Compositional 3D scene synthesis has diverse applications across a spectrum of industries such as robotics, films, and video games, as it closely mirrors the complexity of real-world multi-object environments. Conventional works typically employ shape retrieval based frameworks which naturally suffer from limited shape diversity. Recent progresses have been made in object shape generation with generative models such as diffusion models, which increases the shape fidelity. However, these approaches separately treat 3D shape generation and layout generation. The synthesized scenes are usually hampered by layout collision, which suggests that the scene-level fidelity is still under-explored. In this paper, we aim at generating realistic and reasonable 3D indoor scenes from scene graph. To enrich the priors of the given scene graph inputs, large language model is utilized to aggregate the global-wise features with local node-wise and edge-wise features. With a unified graph encoder, graph features are extracted to guide joint layout-shape generation.

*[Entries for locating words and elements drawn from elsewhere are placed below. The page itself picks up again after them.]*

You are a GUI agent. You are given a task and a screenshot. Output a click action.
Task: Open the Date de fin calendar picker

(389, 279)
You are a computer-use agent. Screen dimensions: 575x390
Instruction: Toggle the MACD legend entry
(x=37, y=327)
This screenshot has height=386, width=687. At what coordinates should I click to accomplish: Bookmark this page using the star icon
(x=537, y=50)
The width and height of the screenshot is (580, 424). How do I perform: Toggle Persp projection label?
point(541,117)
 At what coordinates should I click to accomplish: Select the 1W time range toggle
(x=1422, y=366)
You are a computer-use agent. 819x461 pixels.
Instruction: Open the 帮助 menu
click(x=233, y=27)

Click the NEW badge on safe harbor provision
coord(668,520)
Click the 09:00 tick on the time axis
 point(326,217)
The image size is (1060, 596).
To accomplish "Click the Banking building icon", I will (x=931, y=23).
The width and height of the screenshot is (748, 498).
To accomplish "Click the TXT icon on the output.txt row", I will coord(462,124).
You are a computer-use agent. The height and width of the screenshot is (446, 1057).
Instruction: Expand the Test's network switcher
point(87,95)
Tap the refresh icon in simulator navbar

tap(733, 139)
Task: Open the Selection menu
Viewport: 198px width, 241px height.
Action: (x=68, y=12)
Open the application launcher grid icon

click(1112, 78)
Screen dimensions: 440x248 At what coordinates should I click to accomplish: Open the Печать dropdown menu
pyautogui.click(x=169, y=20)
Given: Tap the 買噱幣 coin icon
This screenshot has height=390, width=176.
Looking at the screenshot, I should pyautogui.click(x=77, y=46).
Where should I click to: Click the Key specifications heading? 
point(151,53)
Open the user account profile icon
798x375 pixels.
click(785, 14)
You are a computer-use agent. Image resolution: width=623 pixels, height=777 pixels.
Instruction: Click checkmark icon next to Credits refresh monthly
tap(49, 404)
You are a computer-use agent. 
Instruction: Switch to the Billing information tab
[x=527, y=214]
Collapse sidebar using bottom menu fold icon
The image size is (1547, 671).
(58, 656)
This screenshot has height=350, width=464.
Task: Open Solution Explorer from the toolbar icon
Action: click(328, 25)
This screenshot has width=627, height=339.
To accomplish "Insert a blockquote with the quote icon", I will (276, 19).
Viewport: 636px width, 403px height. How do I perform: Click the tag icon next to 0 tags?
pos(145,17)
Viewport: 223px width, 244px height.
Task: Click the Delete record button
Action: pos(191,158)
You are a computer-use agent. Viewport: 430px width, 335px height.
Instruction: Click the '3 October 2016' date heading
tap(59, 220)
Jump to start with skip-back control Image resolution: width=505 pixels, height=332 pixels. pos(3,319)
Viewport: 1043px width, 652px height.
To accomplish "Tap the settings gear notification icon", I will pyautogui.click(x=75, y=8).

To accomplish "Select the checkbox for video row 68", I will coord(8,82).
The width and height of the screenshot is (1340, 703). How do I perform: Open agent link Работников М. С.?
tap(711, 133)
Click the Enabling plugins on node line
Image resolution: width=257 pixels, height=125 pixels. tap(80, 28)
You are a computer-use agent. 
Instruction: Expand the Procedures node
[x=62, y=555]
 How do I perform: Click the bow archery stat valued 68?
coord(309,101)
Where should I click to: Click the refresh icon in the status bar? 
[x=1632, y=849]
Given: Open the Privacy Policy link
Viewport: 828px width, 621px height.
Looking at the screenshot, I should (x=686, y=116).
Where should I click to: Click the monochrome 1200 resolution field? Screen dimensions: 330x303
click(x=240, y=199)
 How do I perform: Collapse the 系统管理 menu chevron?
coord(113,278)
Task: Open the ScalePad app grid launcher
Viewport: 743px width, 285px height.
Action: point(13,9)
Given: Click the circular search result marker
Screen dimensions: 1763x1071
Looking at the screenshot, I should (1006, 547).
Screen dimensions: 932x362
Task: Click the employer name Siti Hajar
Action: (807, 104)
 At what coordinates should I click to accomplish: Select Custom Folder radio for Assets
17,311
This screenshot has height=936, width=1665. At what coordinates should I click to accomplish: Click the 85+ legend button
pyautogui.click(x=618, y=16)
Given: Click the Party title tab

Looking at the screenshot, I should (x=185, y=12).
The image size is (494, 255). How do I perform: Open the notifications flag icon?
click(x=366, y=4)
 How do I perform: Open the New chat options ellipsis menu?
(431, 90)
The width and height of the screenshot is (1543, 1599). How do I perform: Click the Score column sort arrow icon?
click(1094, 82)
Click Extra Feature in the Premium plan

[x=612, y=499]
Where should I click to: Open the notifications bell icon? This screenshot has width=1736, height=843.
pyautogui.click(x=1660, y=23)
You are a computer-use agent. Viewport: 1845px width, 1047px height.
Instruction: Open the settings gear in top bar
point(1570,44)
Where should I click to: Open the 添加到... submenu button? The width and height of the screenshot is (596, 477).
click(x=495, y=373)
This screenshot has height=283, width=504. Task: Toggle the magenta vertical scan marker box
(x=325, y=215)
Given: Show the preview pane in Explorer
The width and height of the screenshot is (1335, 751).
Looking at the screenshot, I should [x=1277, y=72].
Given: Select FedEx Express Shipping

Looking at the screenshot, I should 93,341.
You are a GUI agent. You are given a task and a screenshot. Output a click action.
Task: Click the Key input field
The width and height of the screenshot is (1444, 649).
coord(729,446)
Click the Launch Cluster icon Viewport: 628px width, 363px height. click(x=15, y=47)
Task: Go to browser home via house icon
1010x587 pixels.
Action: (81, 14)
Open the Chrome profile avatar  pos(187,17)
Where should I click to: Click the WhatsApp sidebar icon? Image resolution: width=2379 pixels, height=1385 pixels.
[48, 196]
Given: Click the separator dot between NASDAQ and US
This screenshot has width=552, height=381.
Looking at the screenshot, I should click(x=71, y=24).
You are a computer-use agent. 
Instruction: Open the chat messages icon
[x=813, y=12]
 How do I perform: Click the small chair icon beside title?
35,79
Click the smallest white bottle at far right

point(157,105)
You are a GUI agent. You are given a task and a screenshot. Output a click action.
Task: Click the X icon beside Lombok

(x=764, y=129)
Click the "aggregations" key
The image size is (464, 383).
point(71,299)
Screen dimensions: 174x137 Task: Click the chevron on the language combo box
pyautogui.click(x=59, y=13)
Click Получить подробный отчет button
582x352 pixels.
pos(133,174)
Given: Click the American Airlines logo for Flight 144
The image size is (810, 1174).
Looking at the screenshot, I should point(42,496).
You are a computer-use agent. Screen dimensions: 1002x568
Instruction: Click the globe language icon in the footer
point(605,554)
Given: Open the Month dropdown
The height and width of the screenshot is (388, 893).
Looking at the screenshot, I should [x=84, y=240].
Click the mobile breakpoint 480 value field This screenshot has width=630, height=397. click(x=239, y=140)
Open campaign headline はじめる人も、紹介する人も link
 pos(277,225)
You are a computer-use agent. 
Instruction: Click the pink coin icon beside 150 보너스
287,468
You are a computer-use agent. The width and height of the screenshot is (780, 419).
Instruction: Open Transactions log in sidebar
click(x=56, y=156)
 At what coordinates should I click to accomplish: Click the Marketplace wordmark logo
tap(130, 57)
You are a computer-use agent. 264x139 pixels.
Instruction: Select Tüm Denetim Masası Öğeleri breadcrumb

Additional regularization is introduced to explicitly constrain the produced 3D layouts. Benchmarked on the SG-FRONT dataset, our method achieves better 3D scene synthesis, especially in terms of scene-level fidelity.
Unlike previous works that show poor shape consistency or spatial arrangements, Planner3D can synthesize higher-fidelity 3D scenes which demonstrate more realistic layout configuration while preserving shape consistency and diversity.
Given a scene graph describing the desired multi-object 3D scene using objects as nodes and their relationships as edges, Planner3D is able to synthesize realistic 3D scenes with consistent 3D object shapes and spatial layouts. Planner3D consists of two main components: a scene graph prior enhancement mechanism and a dual-branch encoder-decoder architecture for graph-to-scene generation.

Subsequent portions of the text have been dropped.